A La Mirada FC fanatic.


----------



## breakthroughresearch (Oct 12, 2016)

This just in: Based on Daniel Miller's research, US Soccer has decided to La Mirada FC and Apple Valley SC to the Southwest Division of the Girls Development Academy.


----------



## socalkdg (Oct 12, 2016)

breakthroughresearch said:


> This just in: Based on Daniel Miller's research, US Soccer has decided to La Mirada FC and Apple Valley SC to the Southwest Division of the Girls Development Academy.


Having actually played one of Apple Valley teams, I can say they have good athletes, but didn't play possession soccer.   They were very solid.


----------



## *GOBEARGO* (Oct 13, 2016)

La Mirada FC...WTH?

Been around soccer for awhile, albeit on the boys side, but never heard of them.

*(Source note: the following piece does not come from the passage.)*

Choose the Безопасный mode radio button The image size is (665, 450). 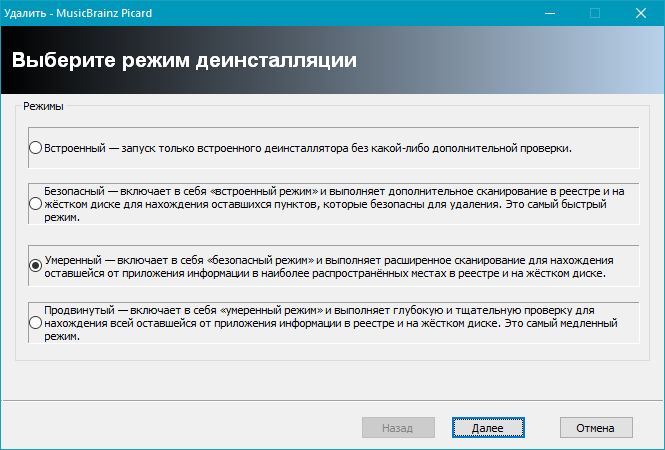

They must be good because they >2.00 points...I think


----------



## Round (Oct 13, 2016)

The only reason I would give this any validity is the low ranking of Albion, I like seeing that.


----------



## socalkdg (Oct 13, 2016)

I like that it is now only girls.  The problem is some teams are mostly bronze, while others face tougher competition with a number of teams at the silver and gold level.


----------



## outside! (Oct 13, 2016)

Then again, LAGSD has mostly Premier level teams in CSL.


----------



## Panenka (Oct 14, 2016)

Daniel Miller said:


> Here are the Club Rankings for Week 4.  It is for Girls' only.  The list ranks the competitiveness of club programs (not particular teams) vs. other club programs.  CSL has 73 clubs with 5 girls' teams or more (counting Socal Academy as a club).  Each of those clubs is in the table.  A team earns 3 points for a win, no points for a loss, and 1 point for a tie.  All the the clubs' girls' games have their points tallied, and then divided by the number of girls' games played.  The result is the average points per game earned by each clubs' girls' teams.  Each club ends up with a number between zero 0.00 and 3.00.
> 
> As a practical matter, any club that earns 2.00 points per game or above is doing spectacularly well.  Any club doing worse than 1.00 points per game is in serious need of an intervention.
> 
> ...


You have nothing better to do??


----------



## pewpew (Oct 15, 2016)

Panenka said:


> You have nothing better to do??


No...he doesn't. If you go back and see how DM originally started this whole "ratings" thread...you'll see how his original intention was to slam HFC. People (myself included) called him out on it asking what his beef was with this club. If you go back to "Week 2" you'll see this. When "Week 3" rolled around..I think people got the hint. Not ONE reply. Now that Week 4 is here..others either unknowingly (or knowingly..not that it matters) have begun posting in here again. Whatever reason he has an axe to grind with HFC is beyond me. My kid doesn't play for them but it just got kinda old in his previous posts where he slammed that club so much. I didn't want to post in the OP's threads anymore but since others gave life to Week 4 I thought I'd give a bit of insight. My .02


----------